• Work item
Return only the lines from the one that contains "You are a GUI" through the last line of the records below, exactly as they stand. Pictures are not part of the copy.

===== Task inputs =====

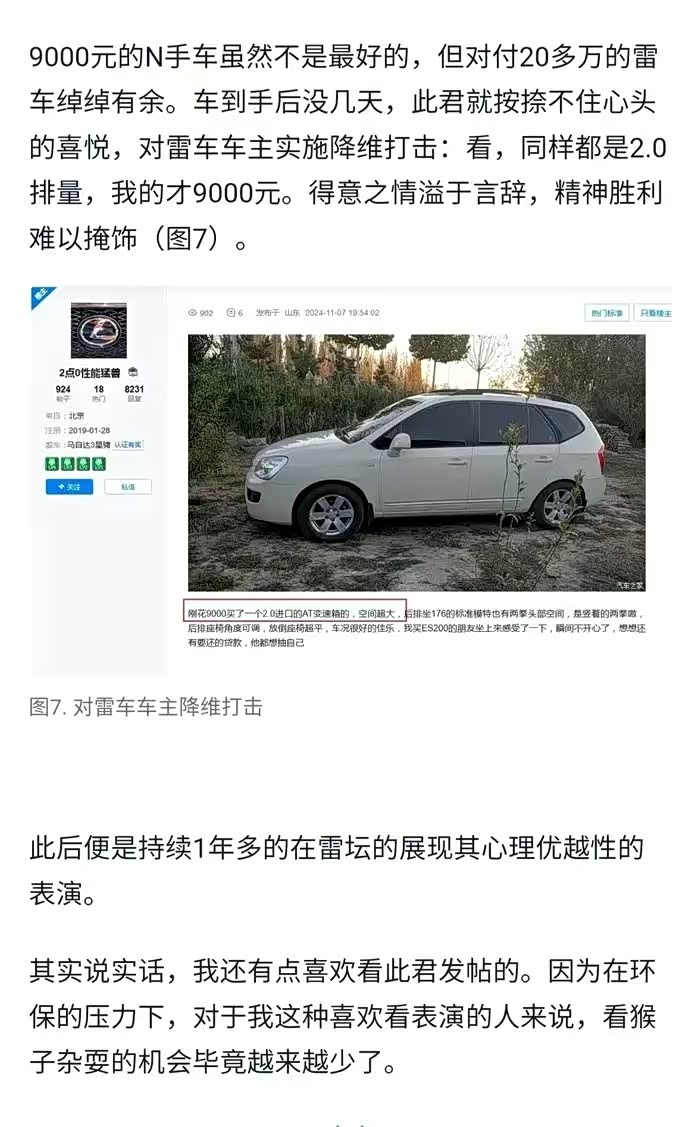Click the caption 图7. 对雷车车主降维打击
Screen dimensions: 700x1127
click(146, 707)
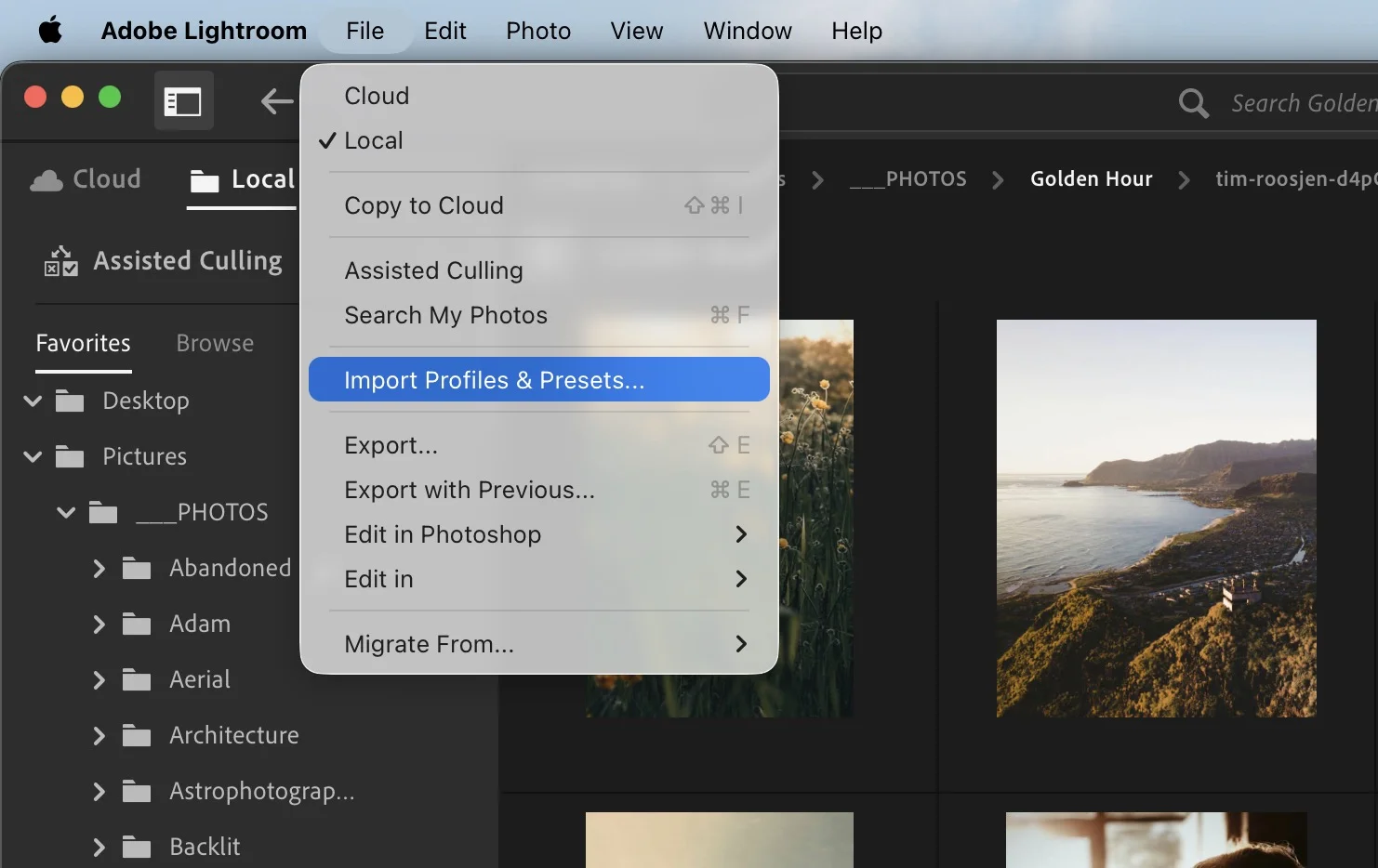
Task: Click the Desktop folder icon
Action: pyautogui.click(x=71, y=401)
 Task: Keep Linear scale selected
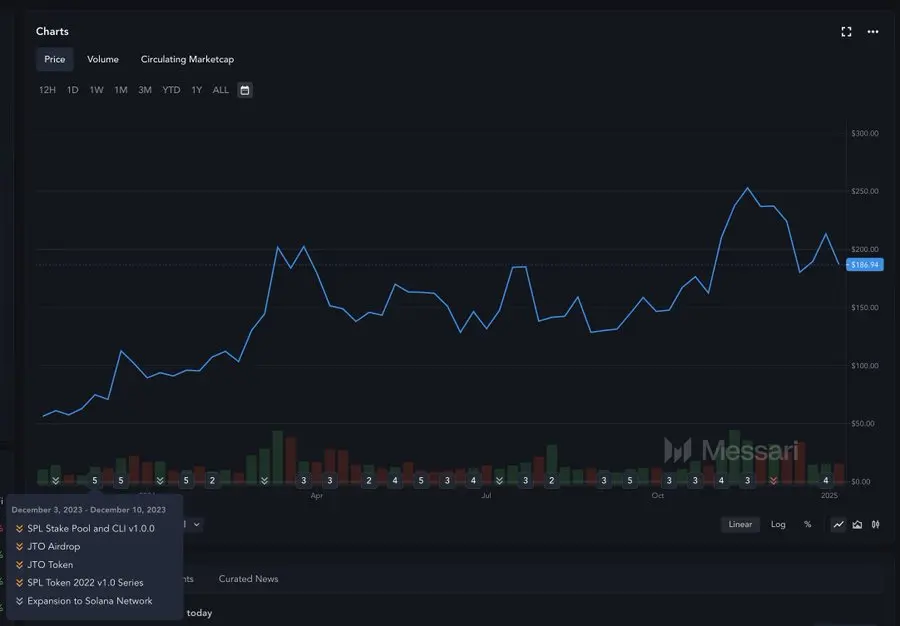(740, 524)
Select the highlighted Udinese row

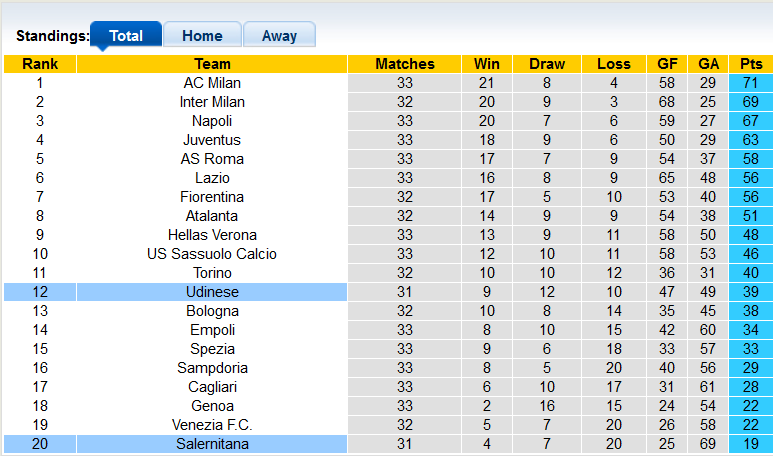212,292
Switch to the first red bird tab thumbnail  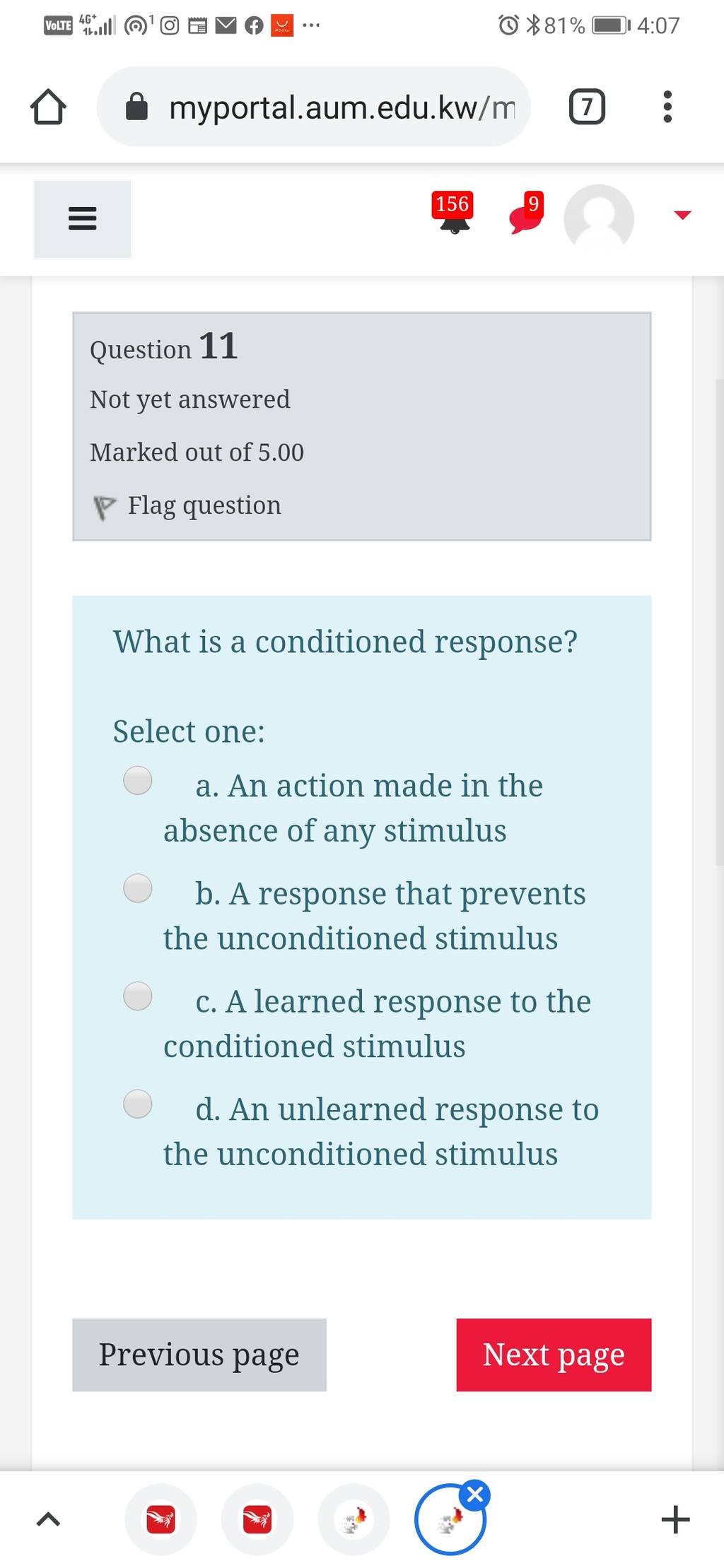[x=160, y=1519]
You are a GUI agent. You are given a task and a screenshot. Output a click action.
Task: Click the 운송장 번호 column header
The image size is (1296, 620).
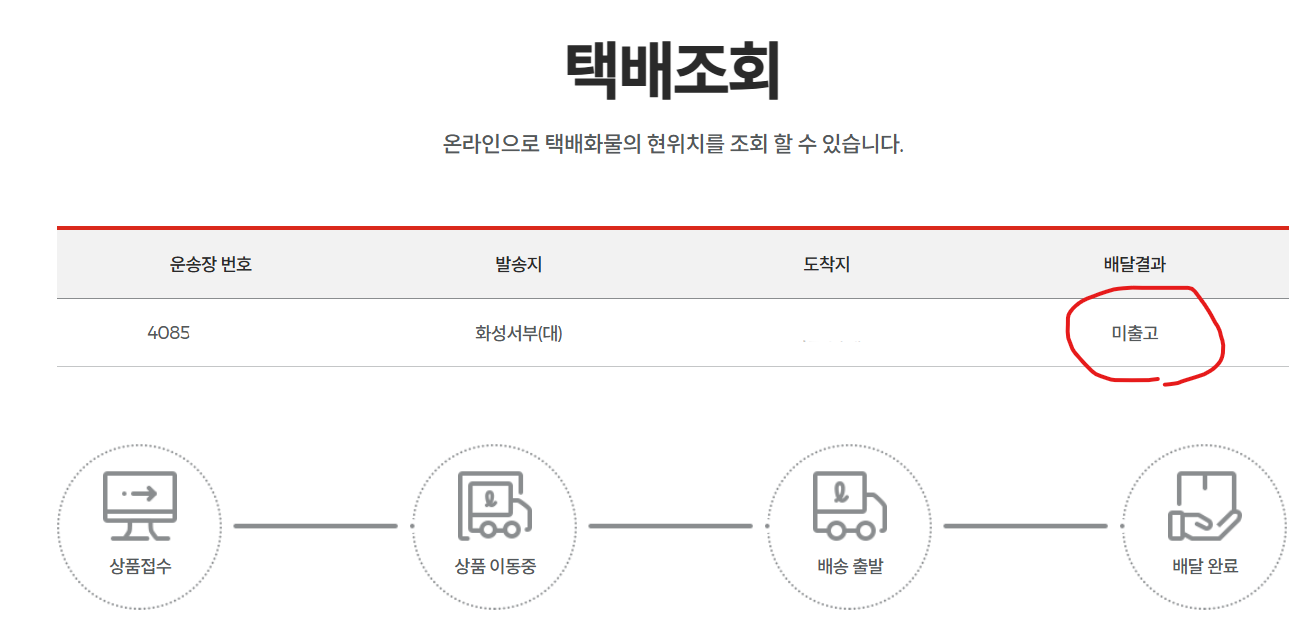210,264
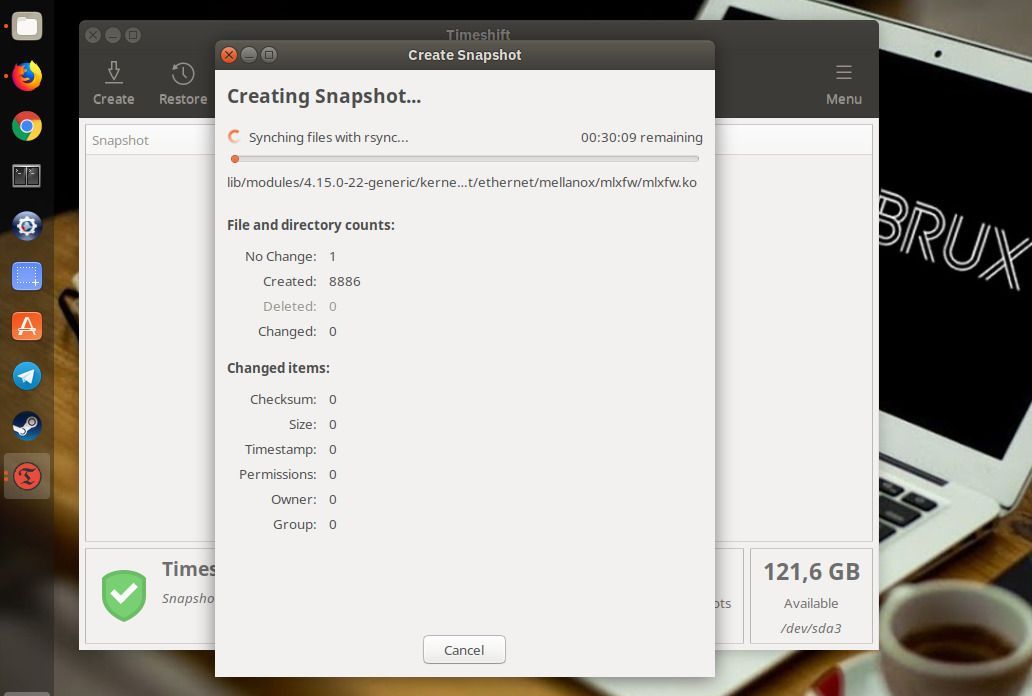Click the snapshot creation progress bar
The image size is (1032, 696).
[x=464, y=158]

=====

• Solution
You are a GUI agent. You are given a task and a screenshot. Output a click action.
Task: Click the 운송장 번호 column header
The image size is (1296, 620).
210,264
Click the snapshot creation progress bar
The image size is (1032, 696).
[x=464, y=158]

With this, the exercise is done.